Morning all on a very bright, sunny start to Trinity 7 here in L.A. I slept very well last night which was probably inevitable after Friday's omnishambles of a sleep.
@JohnEGreen a belated happy birthday to Judith and I hope Wednesday is a fitting celebration.
@gennepher that supermarket experience does seem to me to be a perfect summary of where GB is after basically a generation of sauve qui peut/dog eat dog/the devil take the hindmost. It is wrong and like most here I’'m hugely sympathetic and angry on your behalf. Shocked and saddened but not surprised. I hope the football ends in a win for Southgate's multi-cultural, tolerant, dare I say woke, team because they more accurately reflect the better angels of our nature. There aren’t any trust fund, entitled types in that team and so what if they are handsomely paid?. A win for them will, imho, close the chapter on the era of QEii, especially the last decade and a half or so of politically motivated shoddily mythologised pseudo-history and have the potential to start the C21st in the UK. Tonight's football match has the potential to define UK Plc far more than the recent election - imho. Elsewhere, I may not like Trump but I pray he is ok and that that incident wasn’t the start of something terrible. Anyhow, y'all deserve a rest from me but God bless and protect you now and always.
Thanks
@ianpspurs
People, that is shop assistants and customers have one thought in their heads and that is to save their own bacon. It is never any different and never will be. I can remember off hand well over half a dozen alarms in shops and public establishments. I never heard any of them with being profoundly deaf. Visual clues for me was the whole crowd in a sudden blind panic, not caring one jot if someone fell to the floor, they would trample over them, not even caring if it was a child or a baby.
The worst one for me was about the mid 1970's in Liverpool when there were b**b scares. I was in Kwik Save in LIverpool city centre (Hanover St) and my eldest daughter was in her pram which I had got down step by step into Kwik Save. Done my shopping, and was pulling it up step by step up the two short flights of steps back to Hanover St.

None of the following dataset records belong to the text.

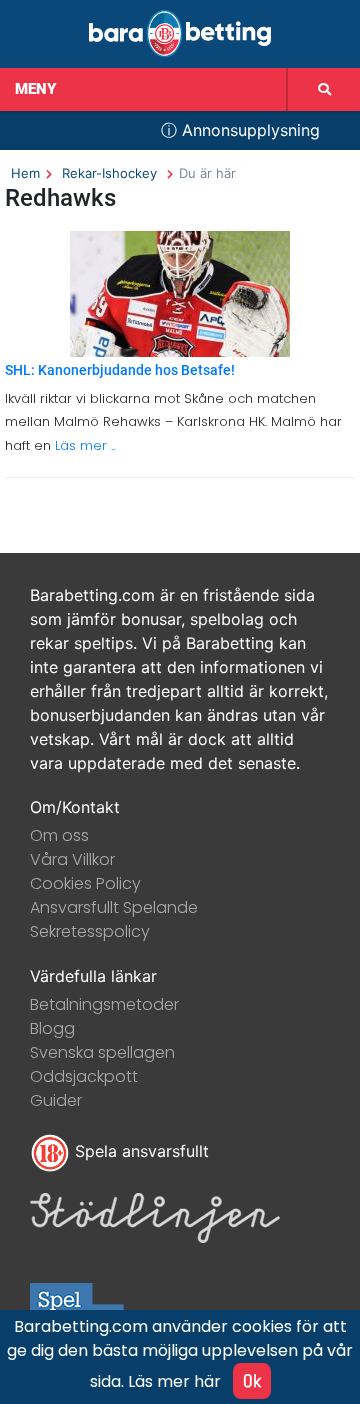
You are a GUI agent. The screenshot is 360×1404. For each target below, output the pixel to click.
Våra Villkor (72, 859)
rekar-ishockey (109, 173)
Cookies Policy (85, 883)
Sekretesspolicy (90, 931)
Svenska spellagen (102, 1052)
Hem (25, 173)
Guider (56, 1100)
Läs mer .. (83, 445)
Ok (252, 1380)
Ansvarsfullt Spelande (114, 907)
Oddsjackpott (84, 1076)
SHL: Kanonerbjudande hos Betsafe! (120, 370)
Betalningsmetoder (104, 1004)
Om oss (59, 835)
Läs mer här (174, 1381)
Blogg (52, 1028)
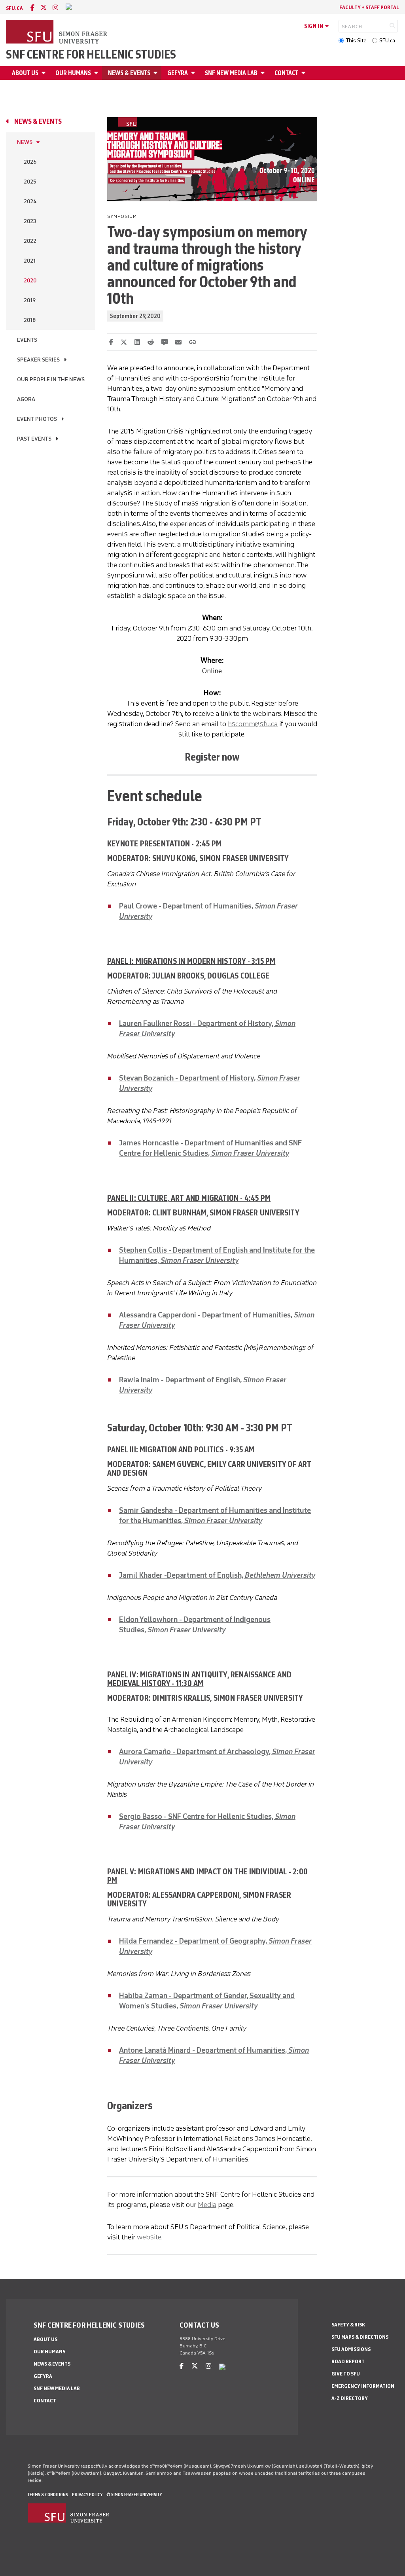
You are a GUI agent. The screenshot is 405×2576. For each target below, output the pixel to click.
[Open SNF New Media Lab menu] (264, 73)
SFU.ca (387, 40)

Suddenly all the customers, the store was packed, came rushing towards the stairs. I presume the siren alert for b**b alert had sounded, but I didn't know at the time. People were in a panic, pushing each other out of the way, not caring if they fell. I am going backwards up the steps pulling the pram up step by step. The pram with my baby daughter got knocked out of my hands and the crowd trampled over it. A mother is a tiger in the face of danger. I shoved people over, and got my baby out of the pram. I then clung on to the railings of the staircase with my baby to my chest, until the worst of the panicked crowd pushed past. Then I still had to cling on to the railings and got out. I was in stunned shock the whole walk back back home. My purse was lost with the pram which was now trampled and mangled. (A purse doesn't hold your whole life in it as it does now.).
I never used a pram after that day. It was always a baby carrier after that. Even when I had two more babies, there was the older one on my back, and the smaller baby on the front.

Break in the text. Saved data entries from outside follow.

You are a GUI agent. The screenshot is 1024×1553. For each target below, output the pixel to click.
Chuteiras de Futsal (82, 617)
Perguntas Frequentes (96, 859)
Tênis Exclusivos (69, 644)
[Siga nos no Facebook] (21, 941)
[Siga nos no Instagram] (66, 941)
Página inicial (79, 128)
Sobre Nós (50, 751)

People never change, they never will in my experience in panicked crowds of people. And strangely Saturday's experience at the supermarket they panicked, instead of walking in an orderly manner out of the store. There was no visual or smell of any crisis to be seen. The store assistants were the first running out...
When there is a planned fire drill, the shop assistants don't panic, but walk leisurely out.

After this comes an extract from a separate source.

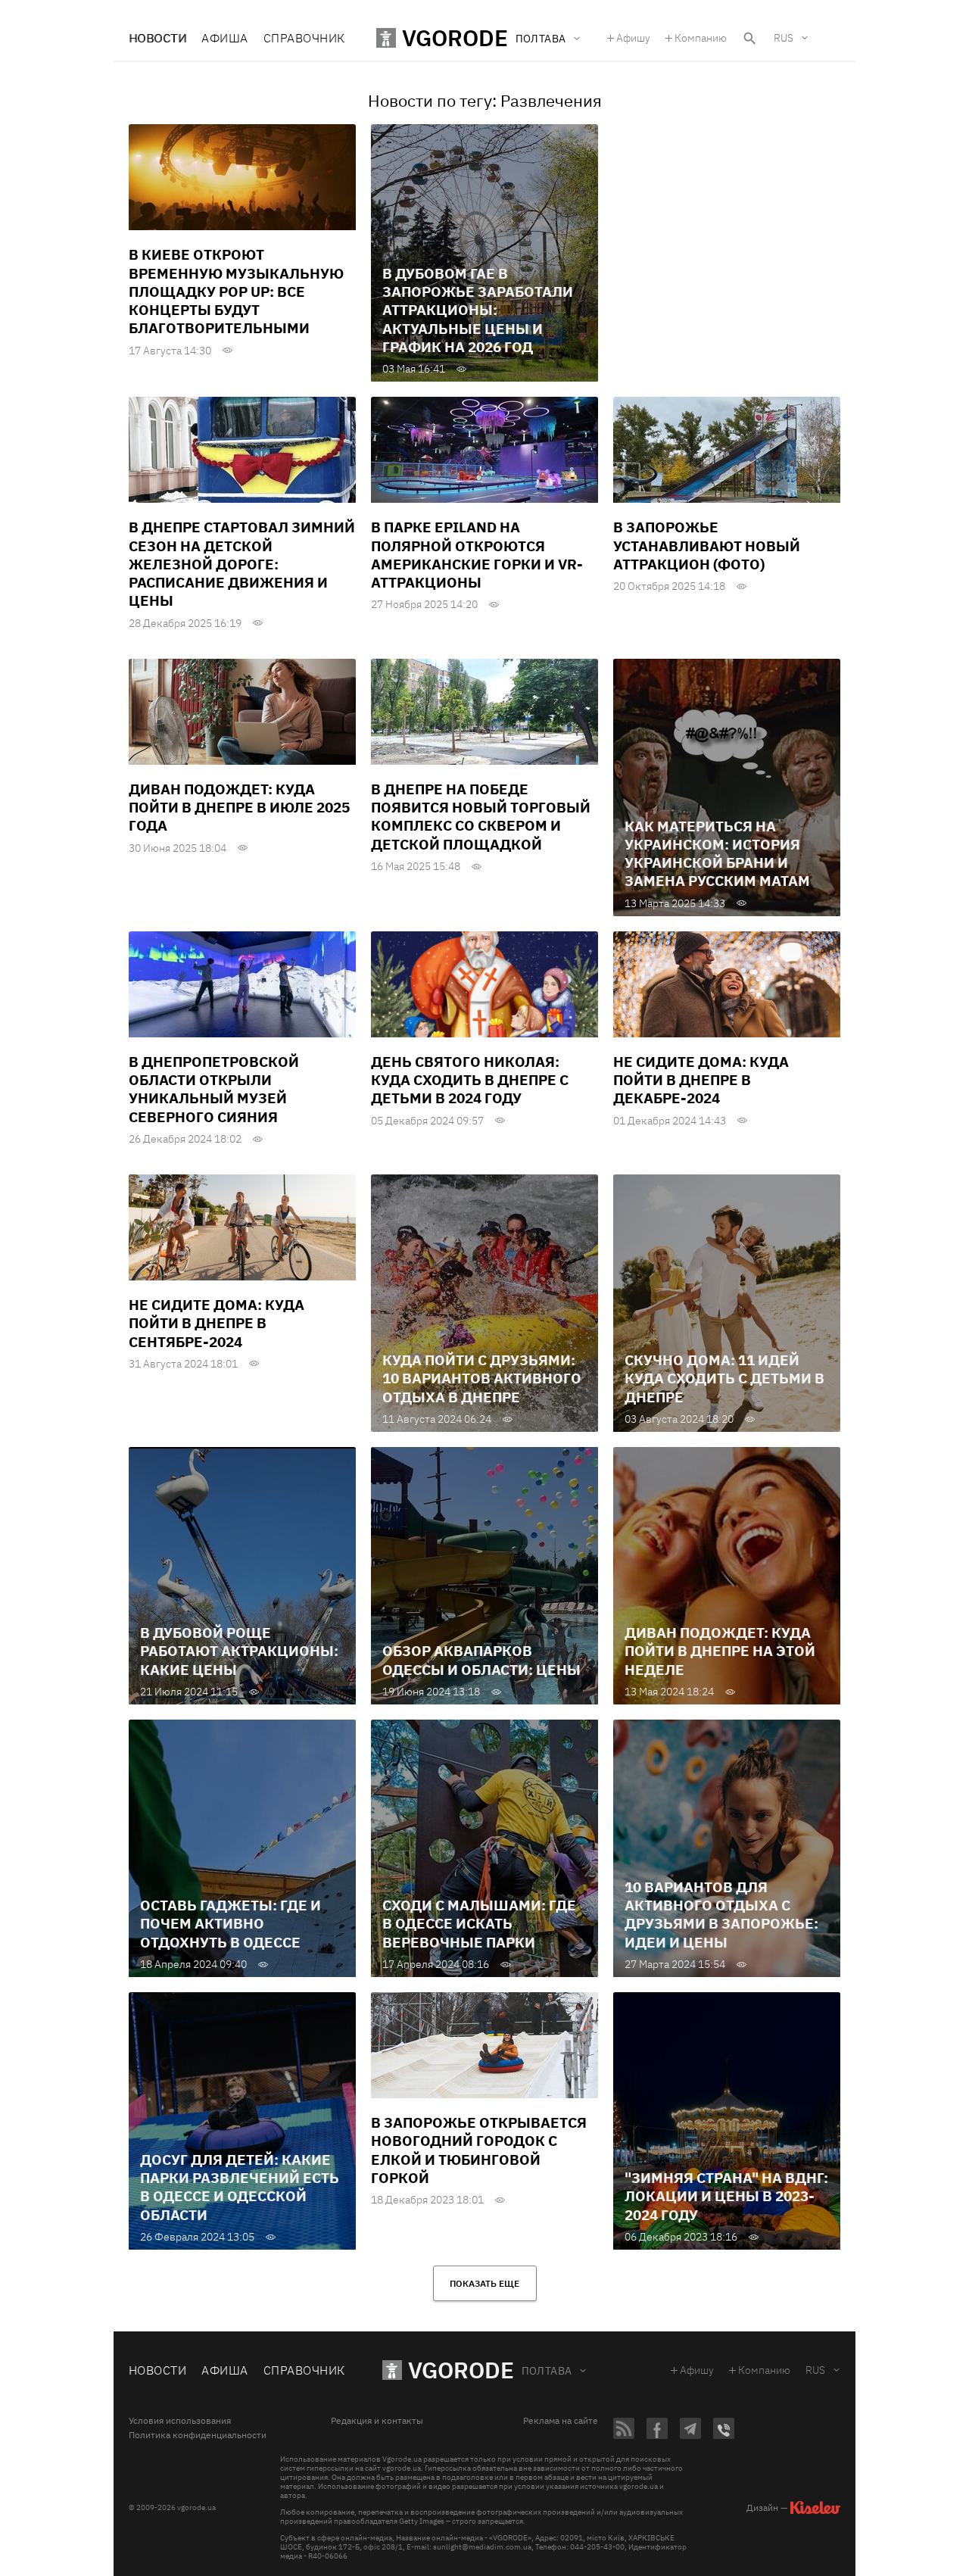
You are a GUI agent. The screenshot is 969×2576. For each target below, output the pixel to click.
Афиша (224, 38)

This was not a planned fire drill. How do I know? I may be profoundly deaf, but I am a darn good lip reader. After about 20 minutes or so after I had got outside, I was still besides the shop entrance, I didn't have the energy to walk any further. There was a woman came out, maybe a boss or secretary (she wore high heeled Louboutins). Then awhile later a man came out (from his clothing, a boss?). The lady's back was to me, but the man faced me almost directly. His body language was such that he was lowering his voice to speak quietly and looked either side before speaking to make sure no one could hear him...it was a fire door he said, and it took so long to find it because it had been shut again....
Obviously in a real crisis, which this was to the store because they didn't know what it was, they are useless right up to management level. I am working on a letter now, and am debating whether to name and shame them online...
I was speaking to my daughter in Australia via Skype (I lipread, use captions, and WhatsApp to make anything clear that I cannot figure out) this morning, the one who was that baby in the pram that day 50 years ago. She said I had to do anything that would cause the store to take attention and do something now about their obviously appalling lack of protocol in emergencies.
I am still upset now thinking about that day 50 years ago, and so was my daughter. I will never get over that.